The ubiquitin-like modifier FAT10 is induced in MASLD and impairs the lipid-regulatory activity of PPAR

Background and aims: Peroxisome Proliferator-Activated Receptor alpha (PPAR alpha) is a key regulator of hepatic lipid metabolism and therefore a promising therapeutic target against Metabolic-dysfunction Associated Steatotic Liver Diseases (MASLD). However, its expression and activity decrease during disease progression and several of its agonists did not achieve sufficient efficiency in clinical trials with, surprisingly, a lack of steatosis improvement. Here, we identified the Human leukocyte antigen-F Adjacent Transcript 10 (FAT10) as an inhibitor of PPAR alpha lipid metabolic activity during MASLD progression.Approach and results: In vivo, the expression of FAT10 is upregulated in human and murine MASLD livers upon disease progression and correlates negatively with PPAR alpha expression. The increase of FAT10 occurs in hepatocytes in which both proteins interact. FAT10 silencing in vitro in hepatocytes increases PPAR alpha target gene expression, promotes fatty acid oxidation and decreases intra-cellular lipid droplet content.
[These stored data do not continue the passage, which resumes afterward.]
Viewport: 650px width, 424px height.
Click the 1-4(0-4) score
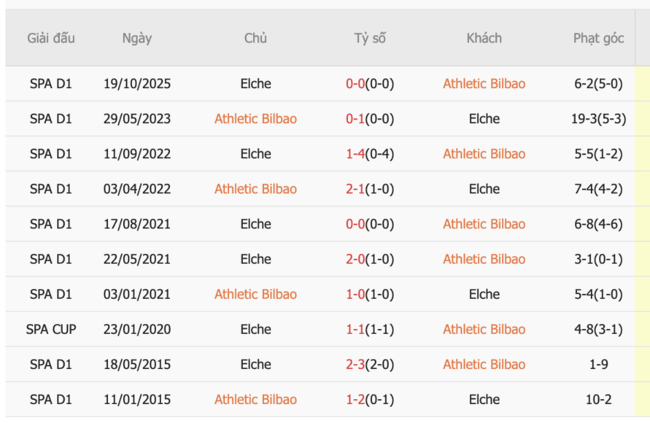[x=370, y=154]
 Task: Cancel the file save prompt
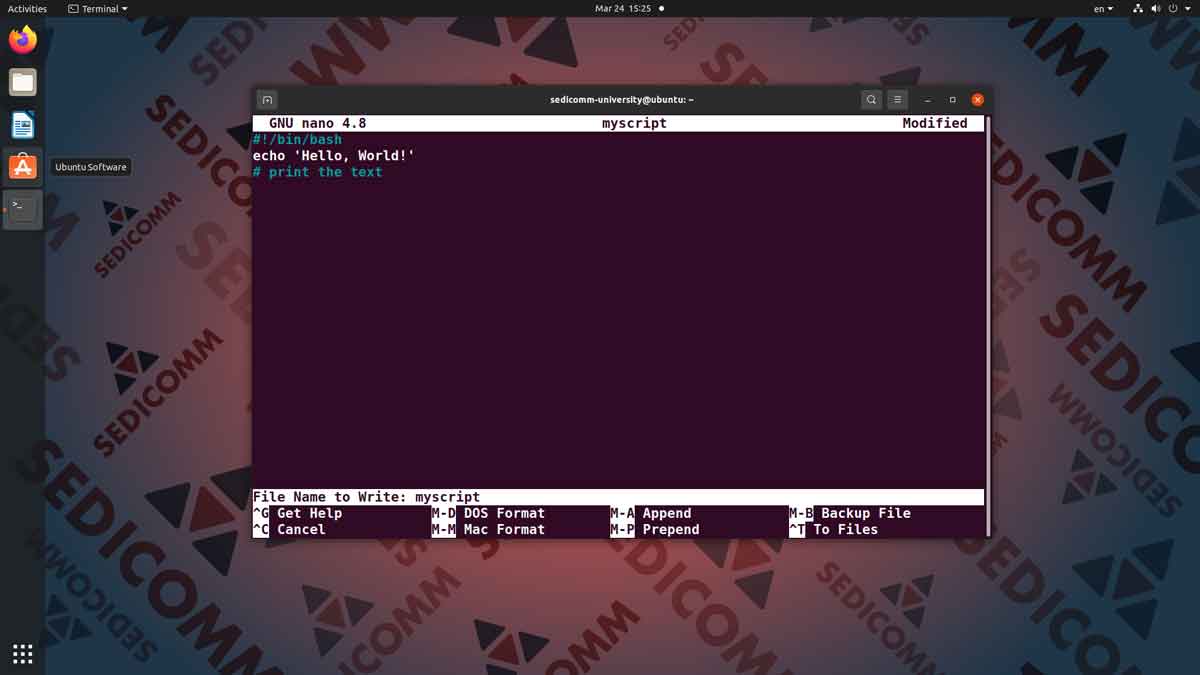coord(300,529)
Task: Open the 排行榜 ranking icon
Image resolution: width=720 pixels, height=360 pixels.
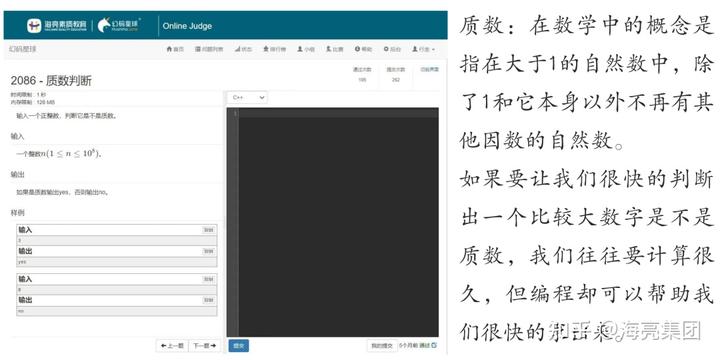Action: pos(266,49)
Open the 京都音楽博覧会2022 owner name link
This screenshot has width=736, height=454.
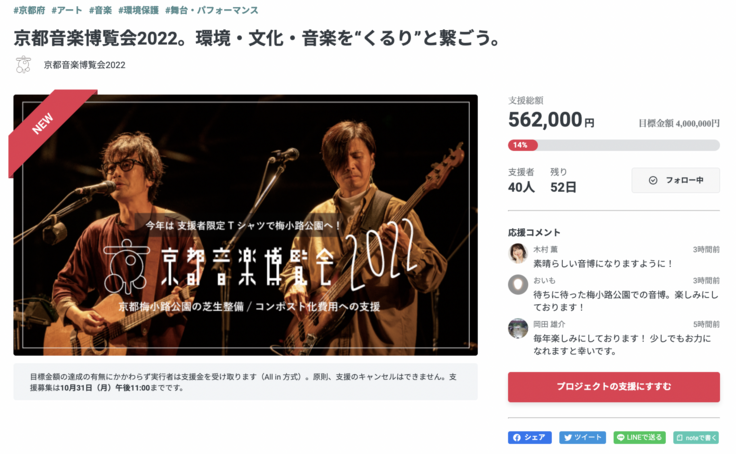(84, 65)
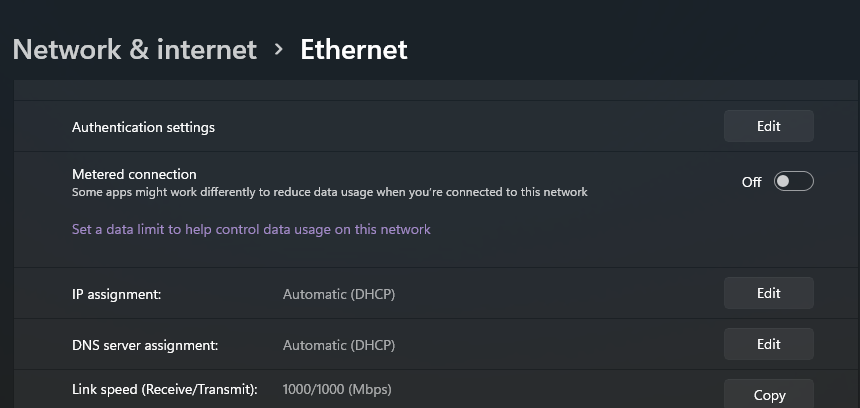Click the Metered connection heading
This screenshot has width=860, height=408.
tap(134, 174)
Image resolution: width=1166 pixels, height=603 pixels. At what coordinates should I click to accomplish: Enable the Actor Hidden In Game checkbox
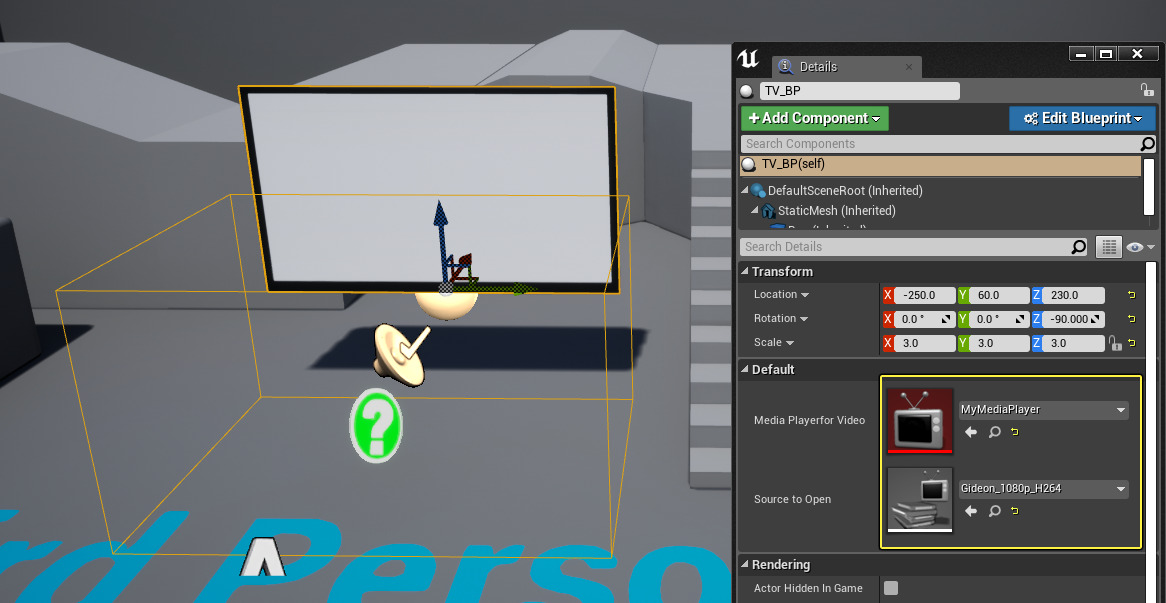coord(890,588)
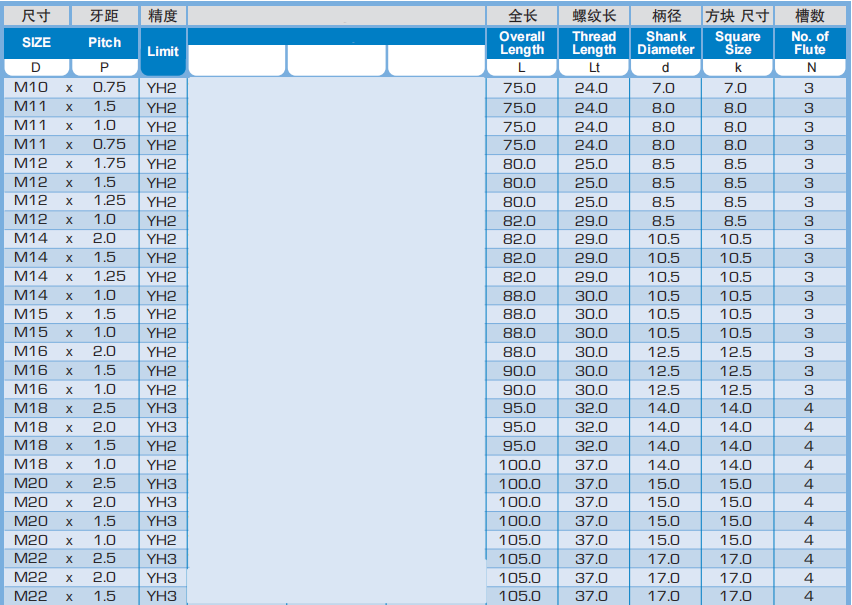
Task: Click overall length 75.0 in M10 row
Action: click(x=519, y=88)
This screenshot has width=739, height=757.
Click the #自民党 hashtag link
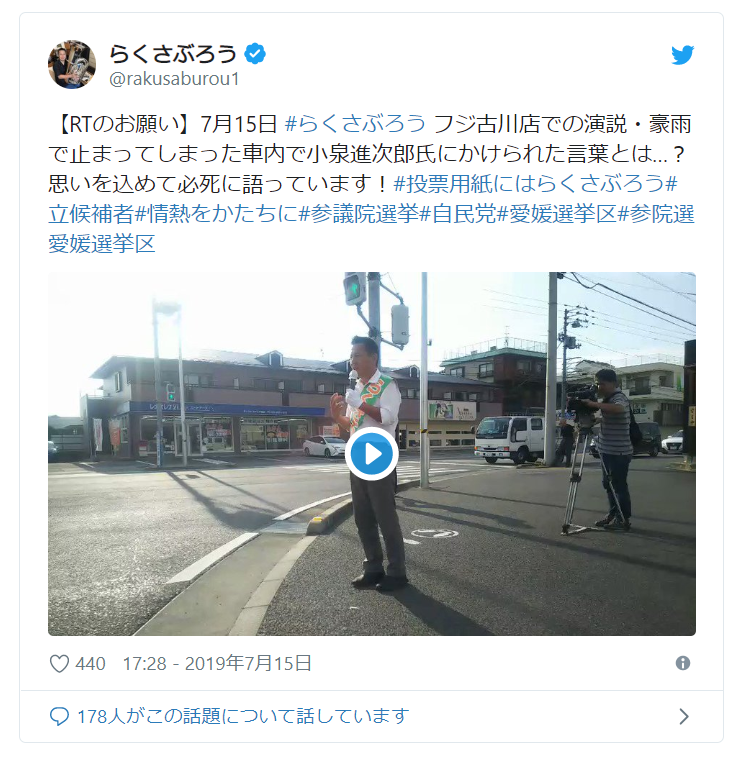pos(458,213)
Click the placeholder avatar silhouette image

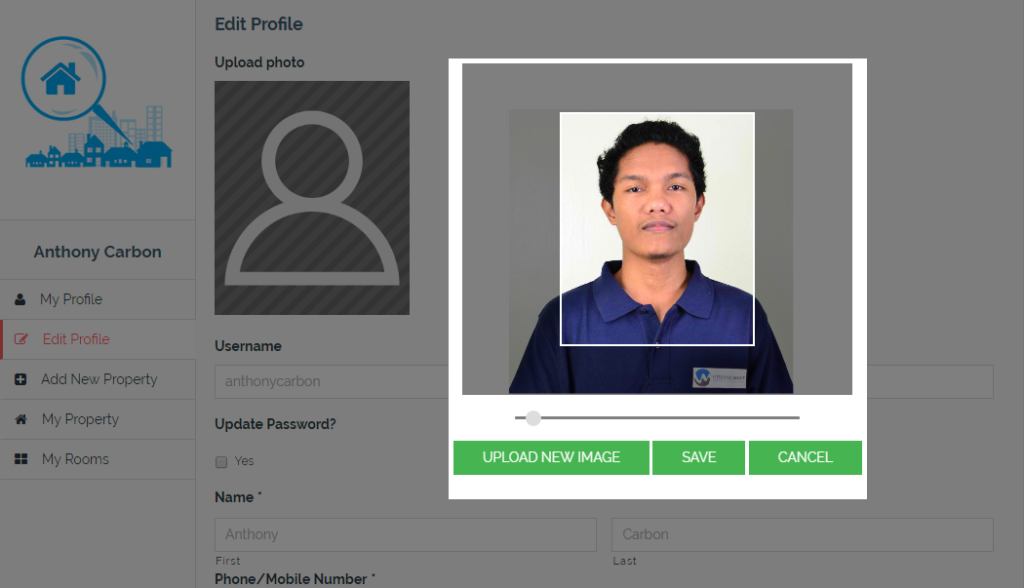pyautogui.click(x=311, y=198)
In line, FAT10 overexpression in hepatocytes in vivo inhibits the lipid regulatory activity of PPAR alpha in response to fasting and agonist treatment in conditions of physiological and pathological hepatic lipid overload.Conclusions: FAT10 is induced during MASLD development and interacts with PPAR alpha resulting in a decreased lipid metabolic response of PPAR alpha to fasting or agonist treatment. Inhibition of the FAT10-PPAR alpha interaction may provide a means to design potential therapeutic strategies against MASLD.